One reason for this is the lack of rehabilitation opportunities available to offenders. The allure of falling back in old ways can be too appealing, but there is also a fundamental misunderstanding of the systematised obstacles criminal offenders face when reintroduced into society.
“South Africa has a very bad record, not only in terms of not affording ex-offenders employment opportunities on their release from prison, but also in view of the harsh stigmatising conditions that await them,” explains conflict criminologist Dr Casper Lӧtter, a postdoctoral research fellow at the North-West University (NWU).
According to him, all cultures manage crime through shame, but he notes that the USA and South Africa have particularly harsh and stigmatising shaming cultures.
“We routinely stigmatise, discriminate against and marginalise offenders in mainstream culture. As a result, ex-offenders seek cover from this shame in the arms of criminal subcultures and they cement themselves into a life of crime.
“It is little wonder that South Africa has one of the highest rates of recidivism, or re-offending, in the world. Conditions in the USA have become marginally better with the introduction of the First Step Act, the fact that prisons there employ ex-offenders and a general awareness of as well as activism against what has become known as the prison-industrial complex,” says Dr Lӧtter. (Among other things, the First Step Act makes use of rehabilitation incentives to allow for earlier release.)
Dr Lӧtter suggests that the Department of Correctional Services should look to Nordic nations, where concerted efforts are made to provide in ex-offenders' basic human needs to dissuade them from future crime.
“The Department of Correctional Services could also make a difference by showing that ex-offenders are employable by employing suitable ex-offender candidates themselves.”

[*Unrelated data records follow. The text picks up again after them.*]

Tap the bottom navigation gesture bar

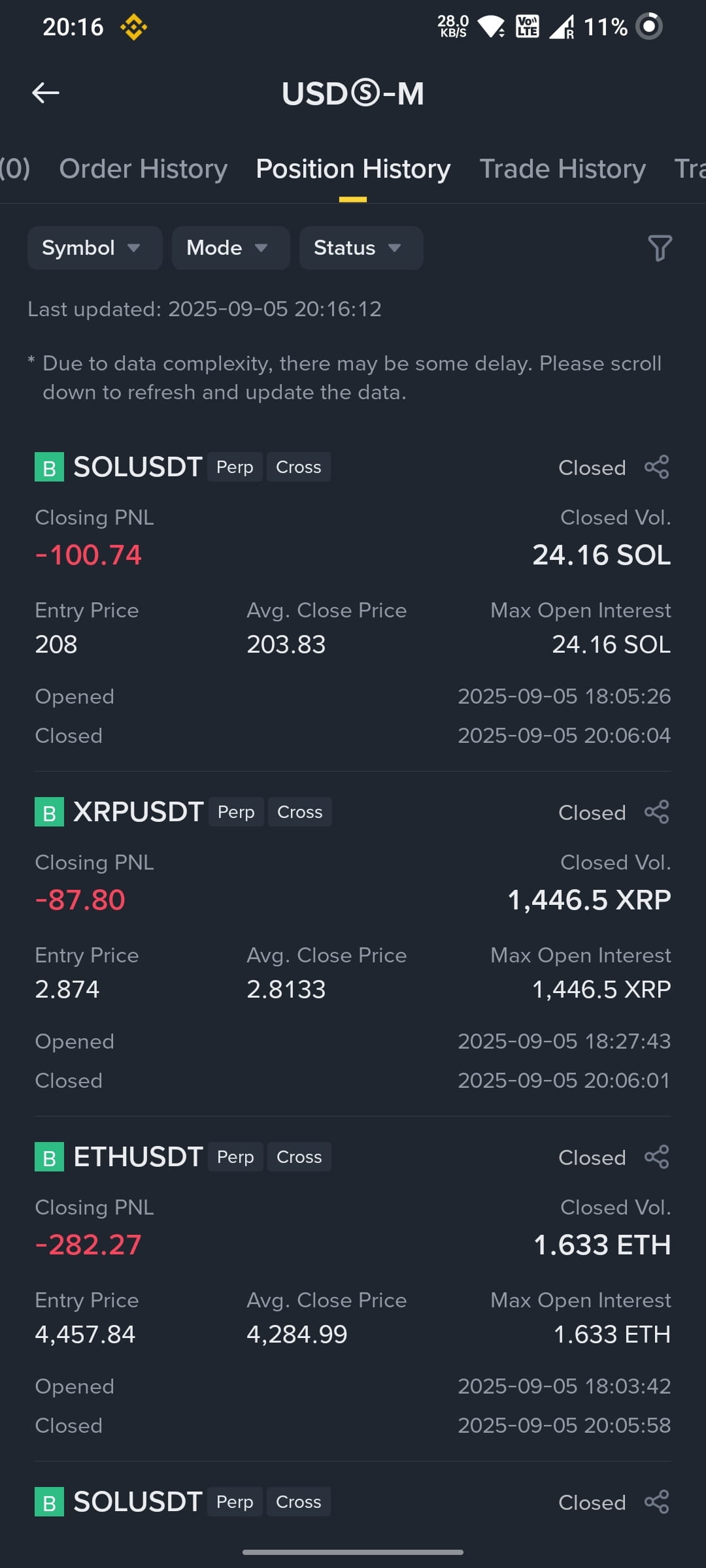353,1552
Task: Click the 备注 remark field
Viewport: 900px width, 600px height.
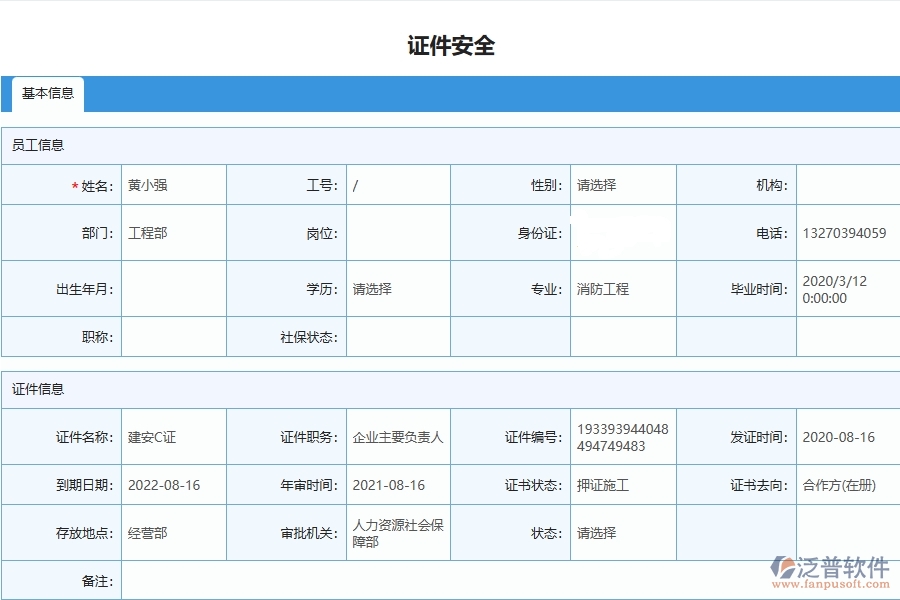Action: (x=500, y=580)
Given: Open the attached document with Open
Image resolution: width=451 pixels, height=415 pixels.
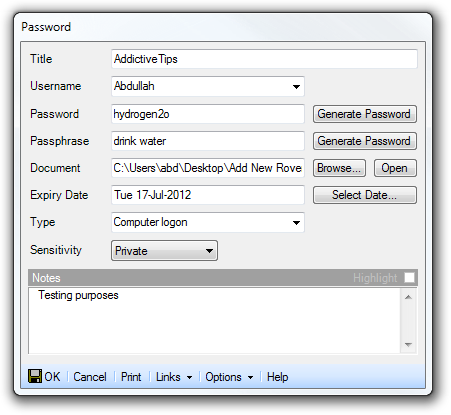Looking at the screenshot, I should [395, 168].
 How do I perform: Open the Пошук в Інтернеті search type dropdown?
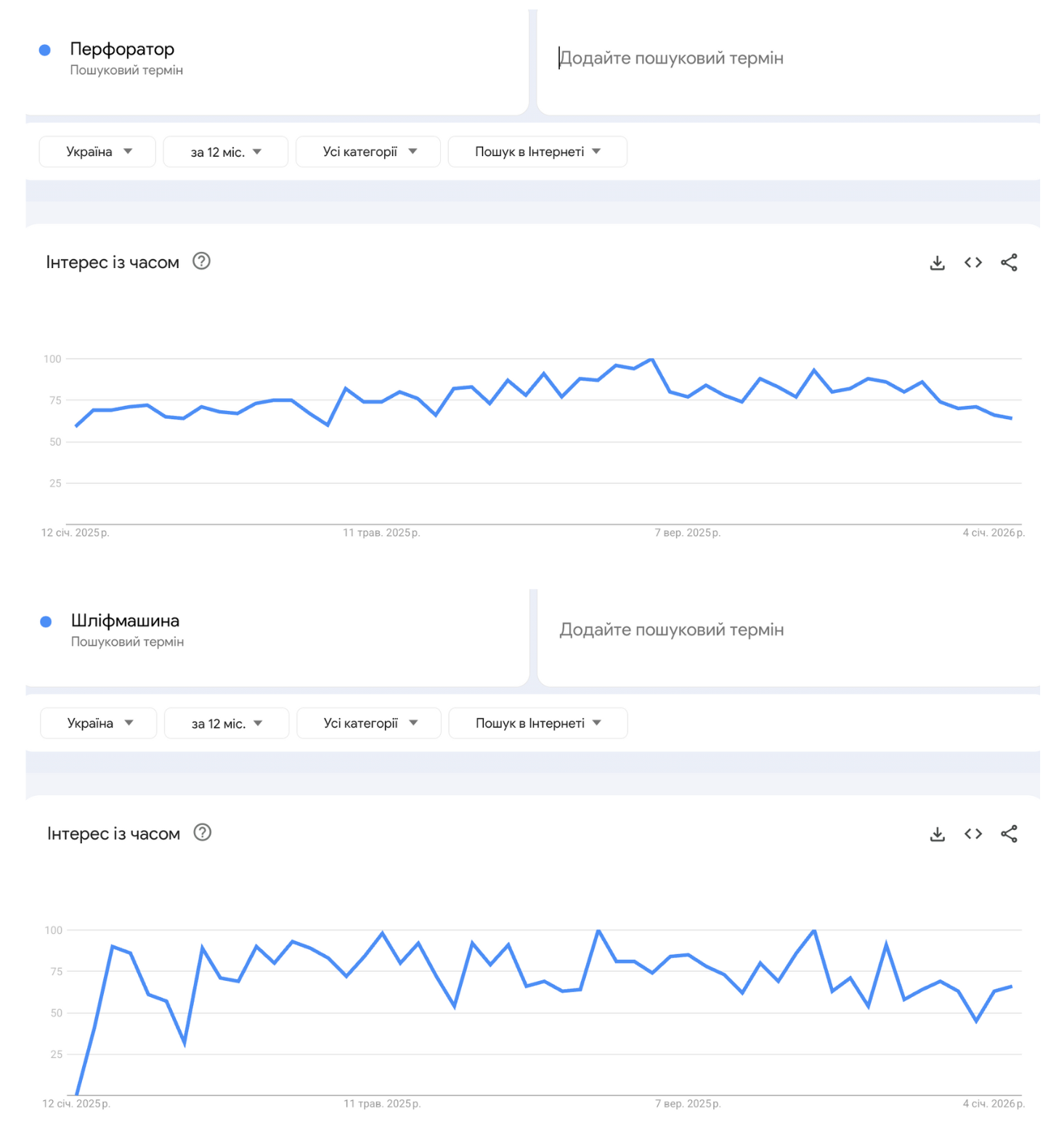[x=537, y=151]
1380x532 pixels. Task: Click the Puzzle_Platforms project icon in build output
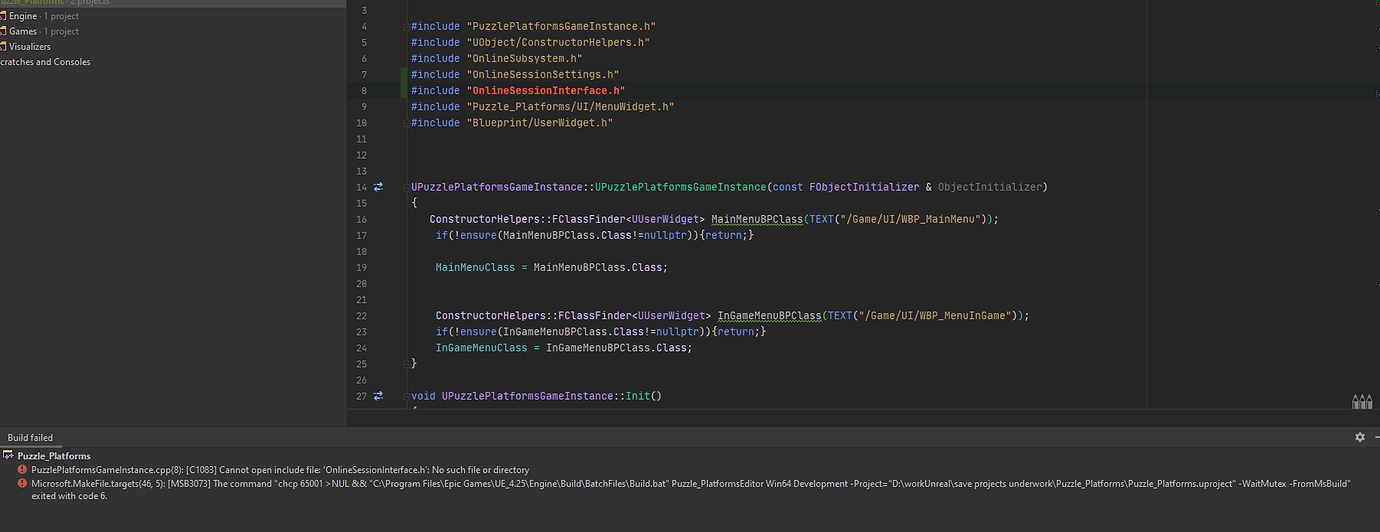coord(8,456)
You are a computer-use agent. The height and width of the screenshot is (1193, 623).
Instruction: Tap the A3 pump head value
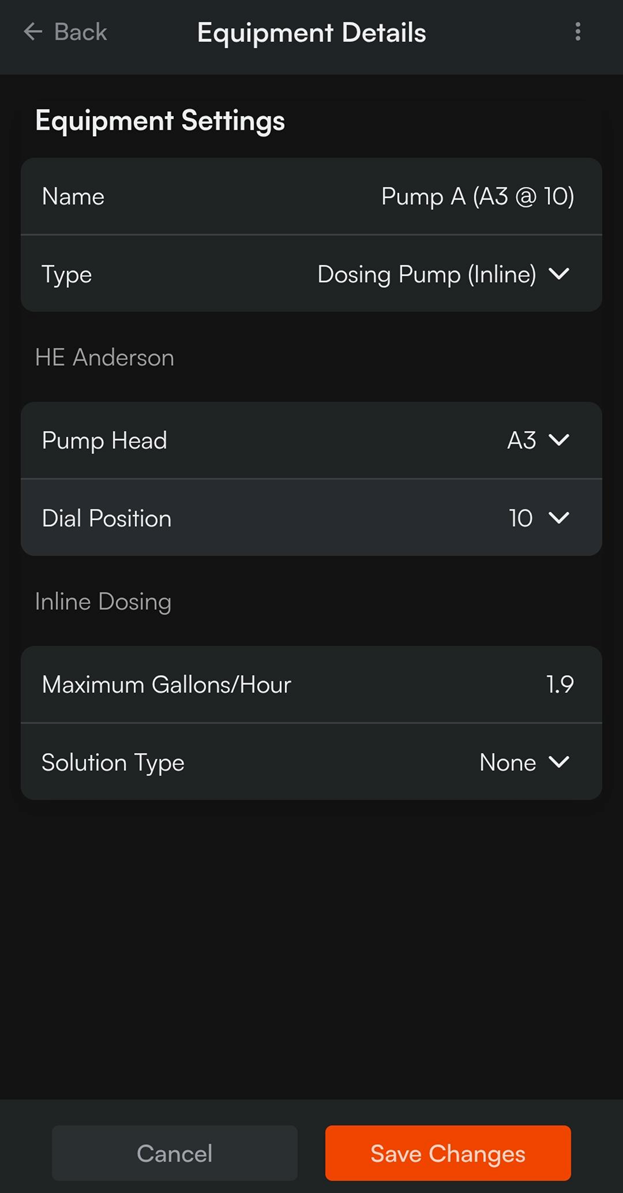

He also proposes another solution: “South Africa’s harsh stigmatising and shaming culture, a high unemployment rate and the fact that incarceration is our dominant sentencing tool are our main problems. One way to make inroads into our harsh stigmatising and shaming culture is to make stigmatising a hate crime, with significant civil and criminal penalties attached to this.
“More to the point, South Africans need to see that this shaming culture holds dangerous implications for public safety and unsustainable crime and recidivism rates. By law, criminal records may be expunged after 10 years on application and payment of a fee,” he adds.
“I argue that this is not nearly enough. In view of the significant barriers that ex-offenders face in an effort to resettle, records should be automatically expunged after five years without the need to apply and without the need to pay a fine. South Africans need to understand that helping ex-offenders reintegrate, insofar as this is possible, is very much in our own interests, as this will forestall future crime.”
Whatever the right solution, incisive and decisive action is required to stem the tide of crime.